**EXERCISE BRIEF**
Reproduce verbatim the section of the newsletter below starting at "See the answer" and ending at "on History Hub.".

**READING PASSAGE**
-=-=-=-=-
In this final issue, we offer interesting ways to connect with our records on a variety of topics. You can view our recent virtual conference on government films or explore our featured exhibit on scientist-explorer Ferdinand V. Hayden’s influential role in The First National Park: Yellowstone and the Hayden Survey. Please continue to practice social distancing and stay safe. We hope to see you in person soon at one of our facilities, and remember that you can always find more information about our programs—both in-person and virtual—on our Calendar of Events.
Citizen Archivist Missions
Help us transcribe this large series of index cards for awards that include the Purple Heart, Air Medal Decoration, Commendation Medal, Distinguished Service Cross, and Distinguished Flying Cross. Information included consists of name, service number, rank, general order number, order date and issuing organization, award type, date awarded, and more.
There are many index cards within each file unit; find a card without a blue tag and get started transcribing!
Research Family History
Solid genealogical research requires using information found in one record as hints to help locate other records about the same person or family unit. Census records provide valuable clues that can assist researchers in locating immigration and naturalization records. Learn more in this History Hub blog post, and find even more census-related blog posts here.
From the Catalog
Photographs of Activities, Facilities, and Personalities, 1939–1967, Records of the U.S. Coast Guard. National Archives Identifier 513164
This series consists of photographs documenting the history of the Coast Guard and its predecessor agencies. The major subject of the collection is World War II combat in the Atlantic and Pacific, including some famous views of the Normandy invasion. Other general subjects are aids to navigation, training, lifesaving and rescue operations; aviation; ice patrols; and, most numerously, ships and boats.
Image: Group of SPAR Surfmen pulling a boat over the sand. National Archives Identifier 205582531
Question of the Week
“My mother was a war bride from Italy. Where can I find her arrival records?”
See the answer to our Question of the Week on History Hub, our crowdsourced platform for history and genealogical research where anyone can ask questions and get answers from archivists and other community members.
Stop by the History Hub and check out more questions about a variety of subjects. Register and get started on History Hub.
-=-=-=-=-
**SUPPLIED ENTRIES**

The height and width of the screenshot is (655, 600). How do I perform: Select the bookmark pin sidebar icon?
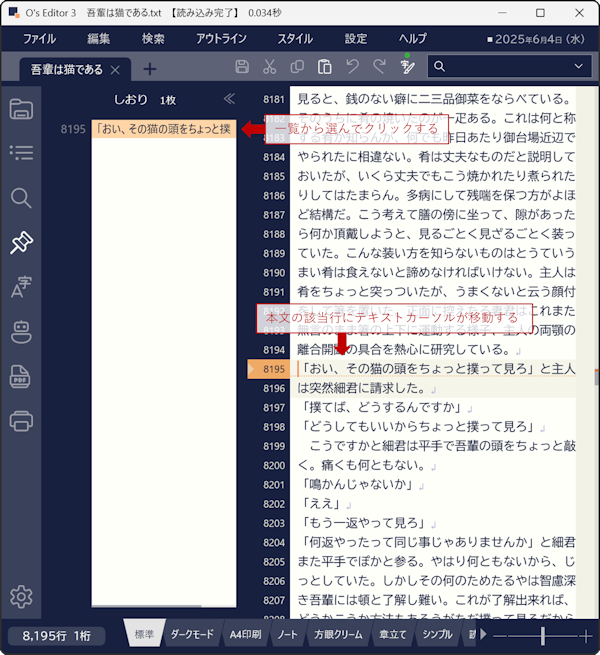tap(21, 242)
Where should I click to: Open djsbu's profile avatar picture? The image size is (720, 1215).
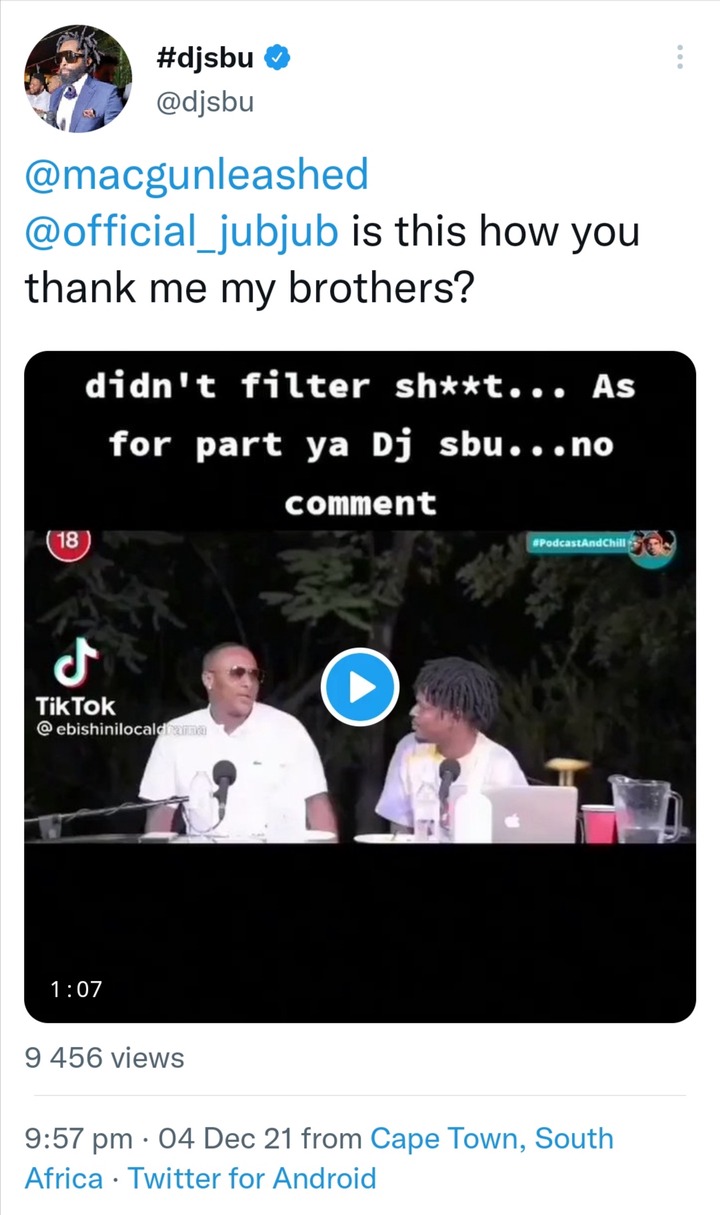[x=78, y=79]
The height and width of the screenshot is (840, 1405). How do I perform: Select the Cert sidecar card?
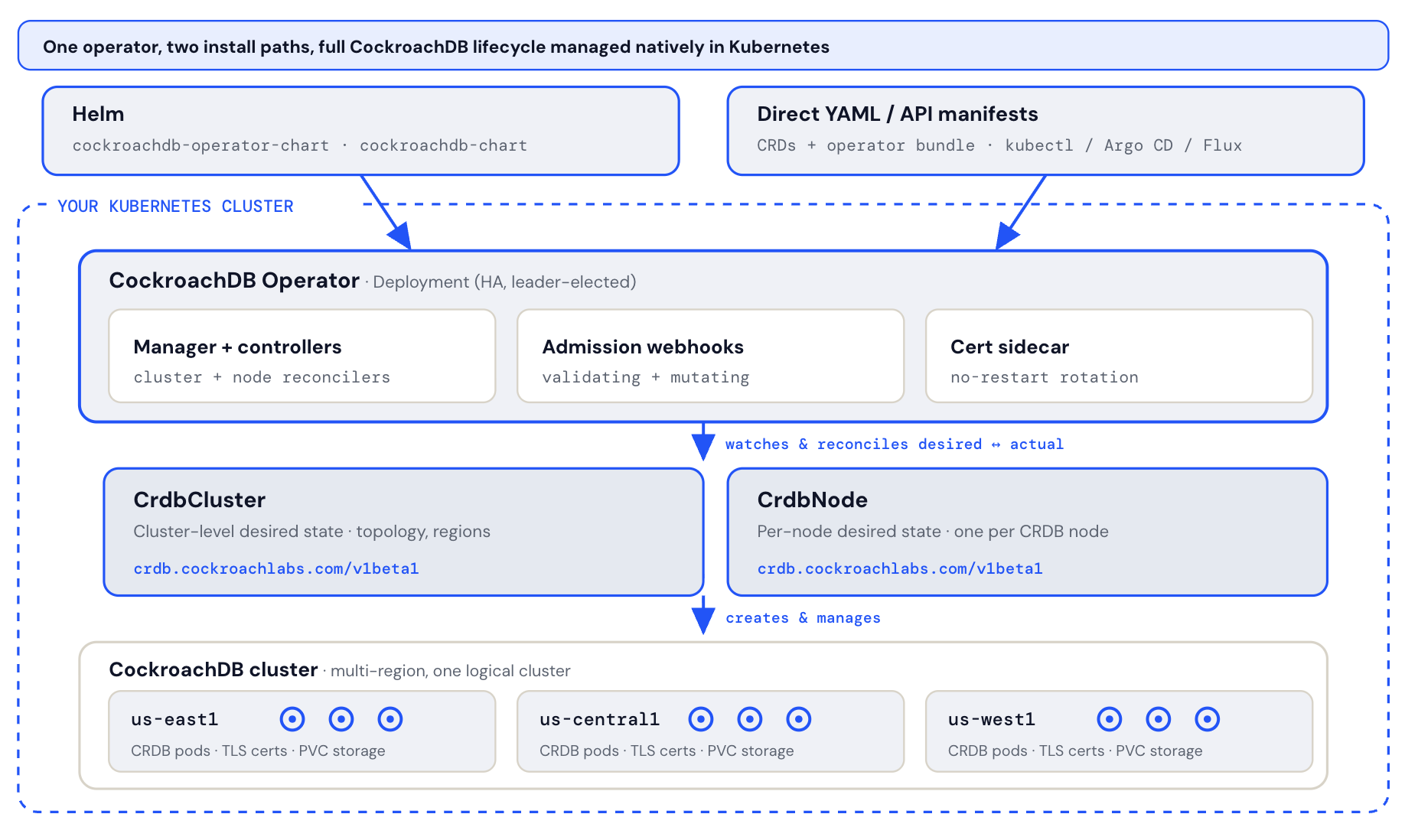1120,356
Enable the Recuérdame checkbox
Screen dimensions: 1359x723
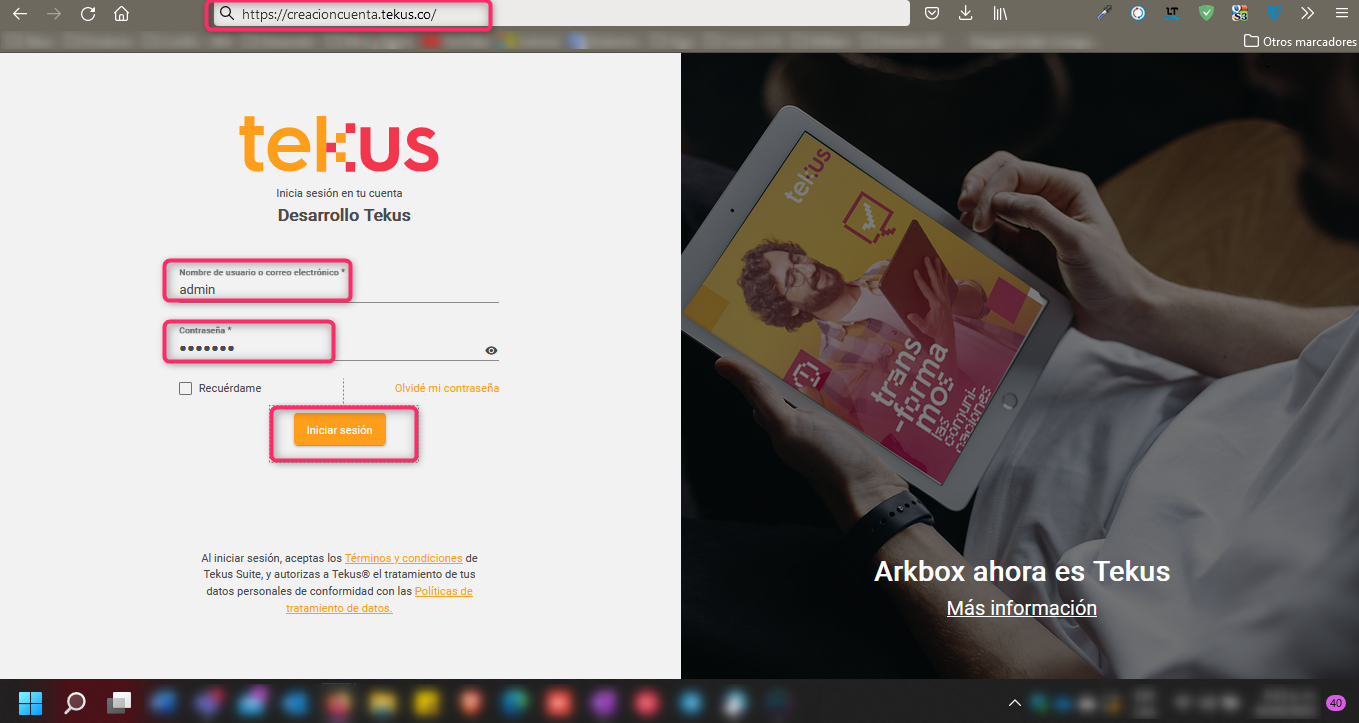tap(185, 388)
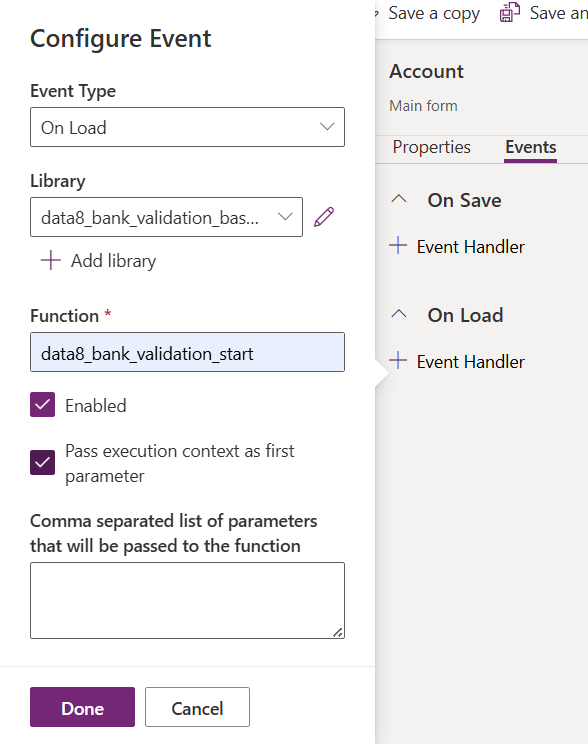Collapse the On Load section
Image resolution: width=588 pixels, height=744 pixels.
(399, 314)

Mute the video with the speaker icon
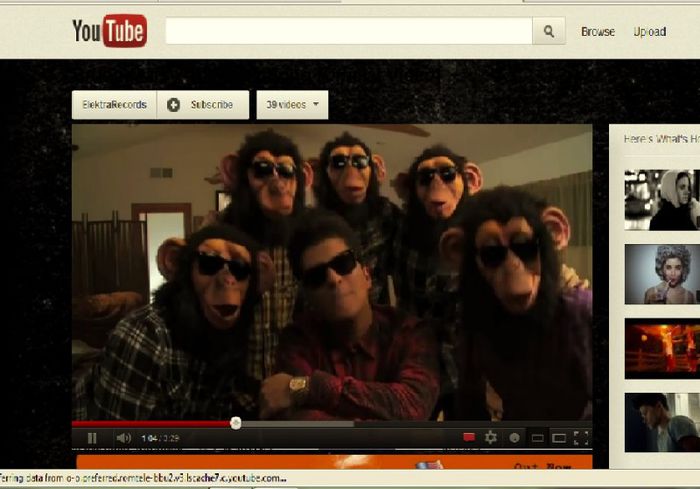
-=-=-=-=-
**RESULT**
See the answer to our Question of the Week on History Hub, our crowdsourced platform for history and genealogical research where anyone can ask questions and get answers from archivists and other community members.
Stop by the History Hub and check out more questions about a variety of subjects. Register and get started on History Hub.